Write out each entry again. Keep every word exactly as it is.
• • • • •
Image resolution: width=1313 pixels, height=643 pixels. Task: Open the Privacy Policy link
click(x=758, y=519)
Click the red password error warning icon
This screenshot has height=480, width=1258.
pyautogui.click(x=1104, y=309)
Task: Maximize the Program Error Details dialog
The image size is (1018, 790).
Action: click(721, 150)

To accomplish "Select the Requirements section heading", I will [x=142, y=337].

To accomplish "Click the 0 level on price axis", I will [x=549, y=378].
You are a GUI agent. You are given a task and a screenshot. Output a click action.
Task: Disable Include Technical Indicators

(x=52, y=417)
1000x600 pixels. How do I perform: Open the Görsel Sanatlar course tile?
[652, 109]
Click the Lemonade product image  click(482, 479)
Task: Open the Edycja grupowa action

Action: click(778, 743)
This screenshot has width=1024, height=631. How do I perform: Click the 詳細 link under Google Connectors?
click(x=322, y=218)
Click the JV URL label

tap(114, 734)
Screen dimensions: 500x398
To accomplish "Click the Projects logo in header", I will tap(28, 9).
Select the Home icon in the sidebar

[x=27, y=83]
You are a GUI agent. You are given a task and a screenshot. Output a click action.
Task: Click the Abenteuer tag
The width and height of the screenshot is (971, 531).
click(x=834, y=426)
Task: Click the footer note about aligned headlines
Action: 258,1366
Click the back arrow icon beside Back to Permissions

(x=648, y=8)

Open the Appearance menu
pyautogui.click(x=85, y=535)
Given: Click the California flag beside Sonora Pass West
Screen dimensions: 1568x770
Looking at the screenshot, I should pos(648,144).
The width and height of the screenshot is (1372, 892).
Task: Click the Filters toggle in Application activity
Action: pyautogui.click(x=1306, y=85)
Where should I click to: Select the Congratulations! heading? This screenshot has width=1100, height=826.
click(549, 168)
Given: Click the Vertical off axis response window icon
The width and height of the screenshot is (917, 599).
• • • • •
— ANSWER BOX —
Image resolution: width=1313 pixels, height=643 pixels. Task: Open the Privacy Policy link
click(x=758, y=519)
Click the red password error warning icon
This screenshot has height=480, width=1258.
pyautogui.click(x=1104, y=309)
Task: Maximize the Program Error Details dialog
The image size is (1018, 790).
Action: click(721, 150)

To accomplish "Select the Requirements section heading", I will [x=142, y=337].

To accomplish "Click the 0 level on price axis", I will [x=549, y=378].
You are a GUI agent. You are given a task and a screenshot. Output a click action.
Task: Disable Include Technical Indicators

(x=52, y=417)
1000x600 pixels. How do I perform: Open the Görsel Sanatlar course tile?
[652, 109]
Click the Lemonade product image  click(482, 479)
Task: Open the Edycja grupowa action

Action: click(778, 743)
This screenshot has width=1024, height=631. How do I perform: Click the 詳細 link under Google Connectors?
click(x=322, y=218)
Click the JV URL label

tap(114, 734)
Screen dimensions: 500x398
To accomplish "Click the Projects logo in header", I will tap(28, 9).
Select the Home icon in the sidebar

[x=27, y=83]
You are a GUI agent. You are given a task and a screenshot. Output a click action.
Task: Click the Abenteuer tag
The width and height of the screenshot is (971, 531).
click(x=834, y=426)
Task: Click the footer note about aligned headlines
Action: 258,1366
Click the back arrow icon beside Back to Permissions

(x=648, y=8)

Open the Appearance menu
pyautogui.click(x=85, y=535)
Given: Click the California flag beside Sonora Pass West
Screen dimensions: 1568x770
Looking at the screenshot, I should pos(648,144).
The width and height of the screenshot is (1372, 892).
Task: Click the Filters toggle in Application activity
Action: pyautogui.click(x=1306, y=85)
Where should I click to: Select the Congratulations! heading? This screenshot has width=1100, height=826.
click(549, 168)
Given: Click the Vertical off axis response window icon
The width and height of the screenshot is (917, 599).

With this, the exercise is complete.